David Grindley

Personal information
- Nationality: British (English)
- Born: 29 October 1972 (age 53) Hindley, England
- Height: 188 cm (6 ft 2 in)
- Weight: 79 kg (174 lb)

Sport
- Sport: Athletics
- Event: 400m
- Club: Wigan Harriers

Medal record
Men's Athletics
Representing Great Britain
Olympic Games
| Bronze medal – third place | 1992 Barcelona | 4×400 m relay |
World Junior Championships
| Silver medal – second place | 1990 Plovdiv | 4×400 m relay |

= David Grindley =

British sprinter (born 1972)

David Allan Grindley (born 29 October 1972) is a British former 400 metres track and field athlete who reached the final of the men's individual 400 metres and won bronze in the men's 4 x 400 metres relay in the 1992 Barcelona Olympics.

==Early life==
He attended Park High School, which closed in the 1990s.
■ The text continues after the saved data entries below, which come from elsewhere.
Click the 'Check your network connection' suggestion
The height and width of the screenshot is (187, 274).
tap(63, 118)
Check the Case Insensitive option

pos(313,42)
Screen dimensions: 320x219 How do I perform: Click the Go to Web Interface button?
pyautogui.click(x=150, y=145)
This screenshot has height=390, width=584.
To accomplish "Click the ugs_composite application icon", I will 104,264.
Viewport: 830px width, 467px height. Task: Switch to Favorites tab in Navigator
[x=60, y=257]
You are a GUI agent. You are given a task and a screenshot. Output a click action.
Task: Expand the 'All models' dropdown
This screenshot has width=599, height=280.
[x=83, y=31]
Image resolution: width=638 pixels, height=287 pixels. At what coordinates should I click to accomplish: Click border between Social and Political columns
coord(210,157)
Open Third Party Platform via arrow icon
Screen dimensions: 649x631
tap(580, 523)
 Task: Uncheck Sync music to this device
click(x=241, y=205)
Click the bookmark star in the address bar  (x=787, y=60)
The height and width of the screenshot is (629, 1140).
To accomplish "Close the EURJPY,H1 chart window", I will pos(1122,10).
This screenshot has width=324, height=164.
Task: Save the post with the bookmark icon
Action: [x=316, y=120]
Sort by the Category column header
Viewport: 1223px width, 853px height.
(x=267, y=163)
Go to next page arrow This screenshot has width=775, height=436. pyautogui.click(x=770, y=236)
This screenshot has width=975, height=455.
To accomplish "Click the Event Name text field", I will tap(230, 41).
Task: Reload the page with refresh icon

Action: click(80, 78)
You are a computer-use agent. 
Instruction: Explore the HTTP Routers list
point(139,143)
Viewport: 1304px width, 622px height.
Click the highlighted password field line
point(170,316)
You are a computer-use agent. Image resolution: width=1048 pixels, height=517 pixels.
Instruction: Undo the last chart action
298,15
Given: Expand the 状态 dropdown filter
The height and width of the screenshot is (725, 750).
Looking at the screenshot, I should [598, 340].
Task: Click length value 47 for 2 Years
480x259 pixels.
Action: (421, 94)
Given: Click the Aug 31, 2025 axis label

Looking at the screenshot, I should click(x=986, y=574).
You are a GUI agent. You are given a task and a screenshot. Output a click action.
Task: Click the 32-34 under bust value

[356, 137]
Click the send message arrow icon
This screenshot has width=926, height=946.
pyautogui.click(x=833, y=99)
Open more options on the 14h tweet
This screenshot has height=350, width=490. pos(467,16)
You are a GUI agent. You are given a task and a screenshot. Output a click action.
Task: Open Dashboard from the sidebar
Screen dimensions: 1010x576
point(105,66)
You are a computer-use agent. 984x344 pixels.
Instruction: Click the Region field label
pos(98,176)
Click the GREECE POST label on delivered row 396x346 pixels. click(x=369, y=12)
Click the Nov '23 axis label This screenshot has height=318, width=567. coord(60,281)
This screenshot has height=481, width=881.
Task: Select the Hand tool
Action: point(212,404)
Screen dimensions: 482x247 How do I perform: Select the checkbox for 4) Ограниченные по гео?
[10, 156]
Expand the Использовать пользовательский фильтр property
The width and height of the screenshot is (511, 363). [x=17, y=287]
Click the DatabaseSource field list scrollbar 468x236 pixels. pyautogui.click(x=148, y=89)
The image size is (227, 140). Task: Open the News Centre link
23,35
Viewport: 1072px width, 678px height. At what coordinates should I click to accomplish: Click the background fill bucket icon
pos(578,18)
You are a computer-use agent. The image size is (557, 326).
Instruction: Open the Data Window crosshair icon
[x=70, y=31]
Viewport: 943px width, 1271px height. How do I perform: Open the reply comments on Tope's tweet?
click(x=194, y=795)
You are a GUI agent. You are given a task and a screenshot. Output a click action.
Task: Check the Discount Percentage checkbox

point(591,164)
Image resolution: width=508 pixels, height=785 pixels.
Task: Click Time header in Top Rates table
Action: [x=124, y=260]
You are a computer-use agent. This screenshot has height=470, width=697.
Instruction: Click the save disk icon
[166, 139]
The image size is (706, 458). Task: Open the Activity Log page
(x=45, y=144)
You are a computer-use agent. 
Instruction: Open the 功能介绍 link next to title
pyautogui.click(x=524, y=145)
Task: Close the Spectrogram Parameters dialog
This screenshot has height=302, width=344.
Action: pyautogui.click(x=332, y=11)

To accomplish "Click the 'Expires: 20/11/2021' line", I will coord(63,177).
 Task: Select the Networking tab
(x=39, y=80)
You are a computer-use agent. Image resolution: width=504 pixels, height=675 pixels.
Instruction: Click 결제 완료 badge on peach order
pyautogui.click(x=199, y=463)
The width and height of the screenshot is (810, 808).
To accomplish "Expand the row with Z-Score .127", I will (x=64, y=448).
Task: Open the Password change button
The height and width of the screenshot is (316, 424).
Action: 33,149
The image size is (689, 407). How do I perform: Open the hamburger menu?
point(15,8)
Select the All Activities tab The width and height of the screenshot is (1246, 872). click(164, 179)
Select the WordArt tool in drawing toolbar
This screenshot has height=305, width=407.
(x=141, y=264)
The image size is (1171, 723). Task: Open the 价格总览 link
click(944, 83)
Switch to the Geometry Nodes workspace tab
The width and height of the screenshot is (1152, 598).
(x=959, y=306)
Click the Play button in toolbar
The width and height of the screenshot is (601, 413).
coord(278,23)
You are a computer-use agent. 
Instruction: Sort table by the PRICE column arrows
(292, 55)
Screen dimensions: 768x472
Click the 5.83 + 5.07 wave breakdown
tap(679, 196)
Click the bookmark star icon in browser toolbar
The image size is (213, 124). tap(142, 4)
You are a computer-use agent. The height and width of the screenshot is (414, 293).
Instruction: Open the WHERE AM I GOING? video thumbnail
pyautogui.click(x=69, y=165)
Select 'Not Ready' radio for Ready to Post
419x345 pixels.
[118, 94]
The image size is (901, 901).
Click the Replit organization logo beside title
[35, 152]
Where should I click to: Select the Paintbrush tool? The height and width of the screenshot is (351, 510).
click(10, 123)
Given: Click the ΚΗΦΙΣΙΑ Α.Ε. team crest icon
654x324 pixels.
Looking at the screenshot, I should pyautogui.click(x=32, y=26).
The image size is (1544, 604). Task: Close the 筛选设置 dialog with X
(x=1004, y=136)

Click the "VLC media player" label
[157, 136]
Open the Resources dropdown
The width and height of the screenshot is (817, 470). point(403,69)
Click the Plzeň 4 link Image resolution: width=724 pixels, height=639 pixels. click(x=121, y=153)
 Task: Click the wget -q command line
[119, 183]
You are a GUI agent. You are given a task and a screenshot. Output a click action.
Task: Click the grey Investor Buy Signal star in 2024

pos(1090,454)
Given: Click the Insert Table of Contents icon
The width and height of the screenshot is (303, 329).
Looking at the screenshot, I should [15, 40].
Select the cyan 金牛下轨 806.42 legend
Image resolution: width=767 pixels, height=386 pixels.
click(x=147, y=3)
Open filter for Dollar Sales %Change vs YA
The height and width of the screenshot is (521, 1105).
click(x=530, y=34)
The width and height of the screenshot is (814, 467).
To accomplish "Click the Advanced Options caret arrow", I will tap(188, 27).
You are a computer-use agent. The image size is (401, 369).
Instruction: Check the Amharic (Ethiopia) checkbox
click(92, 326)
He lived on Greenfields Crescent. He later attended Winstanley College.

== Career ==
Grindley finished third behind Alvin Daniel and Derek Redmond in the 400 metres event at the 1992 AAA Championships. Shortly afterwards at the 1992 Olympic Games in Barcelona, he represented Great Britain in the 400 metres (where he placed sixth) and the 4x400 metres relay events.

His personal best for the 400 metres is 44.47 seconds and is the fastest time by a British teenager.

Grindley had a spell playing Rugby Union with Aspull R.U.F.C and now works as an airline pilot and races (Road bicycle racing) for North Cheshire Clarion.